Parts of the exercise ▸
- 1) Reproduce the part of the passage on India's right-to-information law that starts with "Information is the" and goes on through "would be redundant.".
- 2) Name every person the passage on India's right-to-information law mentions by name.
--- start Selection ---
Information is the ultimate ammunition in democracies. Were citizens empowered with it, they will take governance back from oppressors. Social workers in education, health care, legal aid and other basic rights and services are admired by civil society and gleefully encouraged by the government. They deliver today what governments must. In a perfect society, where transparency reigns and corruption ceases, social workers would be redundant.

Of course we all know that perfection is elusive but we must tend towards it. The RTI Law points India in the right direction. It is far from perfect, yes. Activists have already begun to battle for the next foot-hold. But after some more tweaking, the Law will truly bite and India will win.

This optimism is caused by the path travelled so far. Until we adopted our Constitution in 1950, there had been no scope for individual freedom at any time in India’s history. Arbitrary rule has been the norm. It is our Constitution’s Article 19 that guarantees us the right to freedom of speech and expression. It is on this Article that India’s celebrated freedom of the press based. While most people intuitively connect and see the need for media to be free, they do not quite presume the same right for themselves. The media must know to inform. And because it is a principle of democracy that people are their own masters, we too must ‘know’ to take care of our selves.

The first stirrings of people to claim the right to know began in Rajasthan in the early nineties. Aruna Roy, an ex-IAS officer brought her experience as a government insider to bear in favour of villagers wanting to know where their unpaid wages went. Partnering with Nikhil Dey and Shankar Singh, she formed the Mazdoor Kisaan Shakti Sangathan [MKSS]. From those little reported days, grew a nation wide movement demanding the right to know. In Maharashtra Anna Hazare applied the pressure.

Finally in 2002, politicians were dragged kicking, to pass a token law, the Freedom of Information Act. It was still-born, because the Act was never notified. Not that it mattered, because it was a toothless law, any way: it did not provide for any punishment for an officer who failed to provide the information sought. But the demand to know did not die down. Nine states had already yielded to public pressure and passed their own state-level laws, most weak but some [as in Delhi, Rajasthan, Maharashtra and Karnataka], quite effective.
--- end Selection ---
--- start Provided material ---
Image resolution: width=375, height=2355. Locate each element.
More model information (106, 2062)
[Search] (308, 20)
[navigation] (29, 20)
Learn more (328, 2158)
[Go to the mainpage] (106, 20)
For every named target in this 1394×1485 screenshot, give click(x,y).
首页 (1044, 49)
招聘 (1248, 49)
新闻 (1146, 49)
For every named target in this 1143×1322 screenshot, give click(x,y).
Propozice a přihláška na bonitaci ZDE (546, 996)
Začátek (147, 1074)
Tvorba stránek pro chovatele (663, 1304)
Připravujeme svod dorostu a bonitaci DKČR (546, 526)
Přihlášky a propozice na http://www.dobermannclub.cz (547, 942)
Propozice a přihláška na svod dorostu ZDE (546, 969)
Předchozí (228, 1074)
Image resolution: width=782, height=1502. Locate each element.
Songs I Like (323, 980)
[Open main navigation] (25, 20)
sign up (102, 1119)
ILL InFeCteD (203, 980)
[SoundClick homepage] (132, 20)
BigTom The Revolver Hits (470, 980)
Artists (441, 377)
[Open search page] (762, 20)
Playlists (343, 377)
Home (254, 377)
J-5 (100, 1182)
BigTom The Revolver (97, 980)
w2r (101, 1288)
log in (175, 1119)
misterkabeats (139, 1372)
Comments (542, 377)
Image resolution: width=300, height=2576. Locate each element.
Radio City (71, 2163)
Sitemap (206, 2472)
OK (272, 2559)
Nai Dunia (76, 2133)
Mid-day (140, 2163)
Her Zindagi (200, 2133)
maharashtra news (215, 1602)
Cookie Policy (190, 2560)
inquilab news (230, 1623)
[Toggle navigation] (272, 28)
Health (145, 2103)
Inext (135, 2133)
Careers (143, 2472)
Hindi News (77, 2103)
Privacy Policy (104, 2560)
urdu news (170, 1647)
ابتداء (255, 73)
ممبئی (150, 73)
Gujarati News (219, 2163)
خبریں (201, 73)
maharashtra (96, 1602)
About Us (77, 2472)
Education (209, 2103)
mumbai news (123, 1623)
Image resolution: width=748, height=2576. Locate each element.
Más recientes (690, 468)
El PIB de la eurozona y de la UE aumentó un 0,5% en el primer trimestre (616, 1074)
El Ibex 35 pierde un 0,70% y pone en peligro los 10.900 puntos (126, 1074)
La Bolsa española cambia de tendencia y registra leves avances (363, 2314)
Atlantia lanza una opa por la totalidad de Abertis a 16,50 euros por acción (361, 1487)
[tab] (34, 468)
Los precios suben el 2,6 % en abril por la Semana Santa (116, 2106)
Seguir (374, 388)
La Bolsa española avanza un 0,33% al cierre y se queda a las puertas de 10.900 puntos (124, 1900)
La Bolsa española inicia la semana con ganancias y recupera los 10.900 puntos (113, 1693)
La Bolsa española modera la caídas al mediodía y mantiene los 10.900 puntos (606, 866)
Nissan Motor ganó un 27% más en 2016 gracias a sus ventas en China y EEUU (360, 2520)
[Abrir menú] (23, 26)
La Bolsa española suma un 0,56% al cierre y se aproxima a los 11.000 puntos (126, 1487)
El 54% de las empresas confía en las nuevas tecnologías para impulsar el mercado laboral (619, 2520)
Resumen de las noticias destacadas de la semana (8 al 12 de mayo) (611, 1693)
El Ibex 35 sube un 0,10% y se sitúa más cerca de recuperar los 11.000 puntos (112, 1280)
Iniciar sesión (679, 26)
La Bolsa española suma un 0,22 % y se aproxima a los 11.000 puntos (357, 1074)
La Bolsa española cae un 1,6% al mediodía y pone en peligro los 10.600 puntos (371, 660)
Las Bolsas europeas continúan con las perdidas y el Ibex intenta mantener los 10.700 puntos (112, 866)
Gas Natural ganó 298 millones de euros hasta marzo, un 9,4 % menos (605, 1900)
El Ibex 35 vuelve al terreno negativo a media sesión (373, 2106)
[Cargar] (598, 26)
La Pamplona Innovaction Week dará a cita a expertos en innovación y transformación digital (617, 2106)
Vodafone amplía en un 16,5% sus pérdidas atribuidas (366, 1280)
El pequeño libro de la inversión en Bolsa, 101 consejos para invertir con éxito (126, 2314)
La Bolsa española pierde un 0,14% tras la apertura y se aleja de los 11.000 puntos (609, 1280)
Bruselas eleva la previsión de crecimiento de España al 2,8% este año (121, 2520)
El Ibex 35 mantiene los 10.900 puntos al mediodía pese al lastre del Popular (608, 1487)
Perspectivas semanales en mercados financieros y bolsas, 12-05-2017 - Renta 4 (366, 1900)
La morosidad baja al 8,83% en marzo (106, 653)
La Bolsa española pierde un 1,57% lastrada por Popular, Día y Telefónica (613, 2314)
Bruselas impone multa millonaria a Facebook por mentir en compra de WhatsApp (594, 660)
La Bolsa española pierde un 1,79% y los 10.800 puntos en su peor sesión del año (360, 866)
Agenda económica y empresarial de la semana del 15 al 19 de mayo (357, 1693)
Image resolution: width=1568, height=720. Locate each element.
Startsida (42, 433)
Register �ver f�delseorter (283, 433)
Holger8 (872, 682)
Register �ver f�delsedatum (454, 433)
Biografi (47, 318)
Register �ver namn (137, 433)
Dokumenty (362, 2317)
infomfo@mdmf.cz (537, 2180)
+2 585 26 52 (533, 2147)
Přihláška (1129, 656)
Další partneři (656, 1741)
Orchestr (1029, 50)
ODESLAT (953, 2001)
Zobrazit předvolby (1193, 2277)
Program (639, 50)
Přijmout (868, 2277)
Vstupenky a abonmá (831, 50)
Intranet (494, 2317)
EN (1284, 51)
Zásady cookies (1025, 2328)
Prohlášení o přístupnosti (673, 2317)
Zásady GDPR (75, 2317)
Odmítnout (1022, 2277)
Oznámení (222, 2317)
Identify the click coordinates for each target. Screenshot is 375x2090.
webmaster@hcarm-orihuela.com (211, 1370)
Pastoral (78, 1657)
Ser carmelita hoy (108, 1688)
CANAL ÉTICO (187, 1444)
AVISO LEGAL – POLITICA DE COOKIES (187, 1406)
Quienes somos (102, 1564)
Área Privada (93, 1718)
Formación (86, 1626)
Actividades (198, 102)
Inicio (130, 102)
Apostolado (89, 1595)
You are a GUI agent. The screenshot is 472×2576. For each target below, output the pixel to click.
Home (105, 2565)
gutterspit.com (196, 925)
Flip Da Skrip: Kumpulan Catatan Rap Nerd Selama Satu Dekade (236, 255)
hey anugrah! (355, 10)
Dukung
--- end Provided material ---
Problem solutions ▸
- 1)
Information is the ultimate ammunition in democracies. Were citizens empowered with it, they will take governance back from oppressors. Social workers in education, health care, legal aid and other basic rights and services are admired by civil society and gleefully encouraged by the government. They deliver today what governments must. In a perfect society, where transparency reigns and corruption ceases, social workers would be redundant.

- 2) Aruna Roy, Nikhil Dey, Shankar Singh, Anna Hazare